La gauche religieuse entre en résistance contre Donald Trump
De nombreux Américains s’opposent à Donald Trump au nom de leur foi. Une gauche religieuse qui s’est fait remarquer au moment de l’investiture présidentielle.
Photo: Des Américains de toutes origines et confessions ont protesté contre Donald Trump. ©RNS/Jerome Socolovski
Par Lauren Markoe, RNS/Protestinter
Soutien à l’avortement, aux immigrants, au mouvement «Black Lives Matter» («Les vies des Noirs comptent»), à la science et… aversion envers un certain Donald Trump, voilà ce qui a poussé des centaines de milliers de personnes à participer à la Marche des femmes à Washington D.C. et ailleurs au jour de l’inauguration présidentielle. Un mouvement auquel se sont joints de nombreux chrétiens, juifs, musulmans ou bouddhistes pratiquants, unis par le rejet des religieux conservateurs courtisés par le nouveau président américain qui se présentent désormais comme la seule voix religieuse de l’Amérique.
Cette gauche religieuse a longtemps laissé le champ libre en politique à une droite désormais au sommet du pouvoir grâce à Donald Trump. Mais le fait d’avoir un ennemi clairement identifié à la Maison-Blanche pourrait pousser cette frange électorale à mieux s’organiser au cours des prochaines années.
Un nouveau souffle pour les droits civiques?Selon des experts du lien entre religion et politique aux Etats-Unis, la question des droits civiques pourrait même connaître un nouveau souffle grâce à leur mobilisation. «L’église est impliquée.
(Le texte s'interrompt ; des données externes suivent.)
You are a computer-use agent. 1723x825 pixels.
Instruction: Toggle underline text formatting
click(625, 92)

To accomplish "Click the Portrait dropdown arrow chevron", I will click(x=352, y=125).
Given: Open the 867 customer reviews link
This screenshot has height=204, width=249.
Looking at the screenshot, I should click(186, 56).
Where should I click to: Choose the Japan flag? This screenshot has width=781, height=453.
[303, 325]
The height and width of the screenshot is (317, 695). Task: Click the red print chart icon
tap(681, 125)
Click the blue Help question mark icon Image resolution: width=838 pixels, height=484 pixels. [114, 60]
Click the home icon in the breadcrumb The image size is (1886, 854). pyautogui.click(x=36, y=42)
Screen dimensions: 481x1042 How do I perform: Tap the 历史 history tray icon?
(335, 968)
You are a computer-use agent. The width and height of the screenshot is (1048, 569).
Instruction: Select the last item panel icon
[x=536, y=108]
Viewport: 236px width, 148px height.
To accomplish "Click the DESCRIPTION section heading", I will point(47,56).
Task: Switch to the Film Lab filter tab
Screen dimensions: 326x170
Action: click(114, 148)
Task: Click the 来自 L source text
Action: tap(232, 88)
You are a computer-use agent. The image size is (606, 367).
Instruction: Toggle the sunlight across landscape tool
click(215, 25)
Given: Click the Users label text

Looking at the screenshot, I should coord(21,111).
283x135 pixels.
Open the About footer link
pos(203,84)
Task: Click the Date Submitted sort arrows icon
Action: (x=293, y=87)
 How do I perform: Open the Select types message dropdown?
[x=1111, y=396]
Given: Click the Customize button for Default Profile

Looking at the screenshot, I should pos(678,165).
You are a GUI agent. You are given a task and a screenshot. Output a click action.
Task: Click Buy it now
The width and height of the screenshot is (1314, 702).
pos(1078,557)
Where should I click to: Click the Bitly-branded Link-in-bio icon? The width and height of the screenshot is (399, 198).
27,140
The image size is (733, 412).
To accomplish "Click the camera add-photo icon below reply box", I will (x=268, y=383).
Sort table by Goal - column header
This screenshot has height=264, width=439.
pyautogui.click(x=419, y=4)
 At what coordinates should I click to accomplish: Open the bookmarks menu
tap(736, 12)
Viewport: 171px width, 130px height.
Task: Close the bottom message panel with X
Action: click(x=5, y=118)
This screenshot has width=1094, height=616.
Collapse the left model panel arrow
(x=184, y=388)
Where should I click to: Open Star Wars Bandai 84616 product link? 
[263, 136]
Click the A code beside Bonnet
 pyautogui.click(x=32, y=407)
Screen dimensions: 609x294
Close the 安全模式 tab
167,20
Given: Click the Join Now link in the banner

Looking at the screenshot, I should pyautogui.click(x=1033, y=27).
Participer au processus politique a toujours fait partie de la tradition afro-américaine, celle dont sont issus le Dr Martin Luther King et tant d’autres», souligne Kathryn Harris, une habitante de Washington D.C.
L’immense affluence lors de la Marche des femmes – un demi-million de personnes y auraient participé alors qu’ils étaient bien moins nombreux à l’inauguration présidentielle – et le pic du nombre de communautés religieuses prêtes à accueillir les immigrants que Donald Trump veut déporter par millions pourraient indiquer que cette gauche religieuse gagne du terrain.
A Washington D.C., cette frange électorale a en tout cas fait entendre sa voix, répondant «Jésus ne connaît pas la haine;» aux petits groupes de religieux conservateurs qui vouaient les homosexuels et leurs «partisans» à l’enfer et comparaient l’avortement au meurtre.
Des vacances qui coûtent cher«J’ai l’impression d’avoir raccroché, de m’être dit: le gars que j’ai choisi est à la Maison-Blanche, je peux prendre des vacances – et c’est faux», affirme, dans la foule des manifestants présents à Washington D.C., Kathy Fitzsimmons, membre de la First Baptist Church à Greenville (SC). Elle s’en veut de n’avoir pas été plus active dans la défense des droits civiques lors de la présidence d’Obama et comme beaucoup d’autres se promet d’être plus engagée à l’avenir. Dans ses mains, une pancarte sur laquelle on peut lire: «Mon fils gay est un cadeau de Dieu». Cette référence religieuse était nécessaire, dit-elle. «Je veux être la voix de ceux qui ont la foi».
Nombre de ces religieux progressistes brandissent l’image d’une femme musulmane dans un voile aux motifs du drapeau américain, une œuvre de l’artiste Shepard Fairy à l’origine en 2008 du poster de Barack Obama appelé «Hope» («Espoir»). Houmera, une Américaine musulmane, évoque sa foi pour expliquer sa présence à la manifestation. «L’idée que les droits de la femme sont des droits fondamentaux est pleinement ancrée dans l’islam donc oui, nous sommes là».
«Bien plus» que les droits des femmesQuant à Andy Miller, c’est le judaïsme qui l’a poussé à venir manifester. «Nous sommes là parce que nous devons être là. Tout dans nos textes religieux nous demande de nous battre pour la justice, pour les droits de l’homme, pour l’égalité», affirme cet ancien président de la Chizuk Amuno Congregation, une synagogue réformée à Baltimore.
«Bien entendu, c’est la marche des femmes, mais il n’est pas question aujourd’hui que de droits des femmes. Il s’agit des droits des personnes de couleur, de la protection des populations à risque. Il s’agit de la protection des droits garantis par le Premier amendement. Il s’agit de tout ce qui nous est cher», conclut-il.